Even nursing homes are seeing a significant transformation toward acceptance. Residents at the Hebrew Home in Riverdale, New York, can use cannabis capsules or cannabis oil drops, and it has been reported to relieve pain, enhance appetite, and even reduce opioid use in one person. Residents acquire and administer cannabis themselves or with the assistance of a caregiver who is not a member of the home’s staff, ensuring that the program complies with federal regulations.
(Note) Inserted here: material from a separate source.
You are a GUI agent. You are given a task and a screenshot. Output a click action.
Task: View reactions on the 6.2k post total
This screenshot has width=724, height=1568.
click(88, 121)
“The benefits are nothing short of astounding,” says Daniel Reingold, CEO of RiverSpring Health, which operates the Hebrew Home. “They should be more readily available to residents of long-term care facilities.” The nursing home is currently leading a group of nonprofit long-term care facilities from throughout the country who are planning to conduct massive research on the effects of medical marijuana on older persons this fall.
(Note: Medical marijuana purchased from a dispensary is not reimbursed by the Department of Veterans Affairs, Medicare, Medicaid, or private insurance, while FDA-approved prescription medications based on cannabis, such as Marinol, may be covered in some situations.)
The AARP Board of Directors established a policy in March that supports older individuals using marijuana for medical purposes in states where it has been allowed. The decision was made based on a growing amount of evidence that marijuana can assist treat specific medical ailments and symptoms. The policy also states that medical marijuana decisions should be made in consultation with a patient and a health care professional, and that clinical evidence of benefit and harm, the patient’s preferences and values, and any applicable laws should all be considered.
“AARP also supports further clinical investigation into medical usage of cannabis to assist reduce both the symptoms of disease and the adverse effects of disease treatment,” according to the policy. “AARP believes the DEA’s [Drug Enforcement Administration] designation of marijuana as a Schedule I restricted substance discourages medicinal usage and scientific study of cannabinoids,” according to the policy, which calls on federal officials to look into ways to allow more clinical research.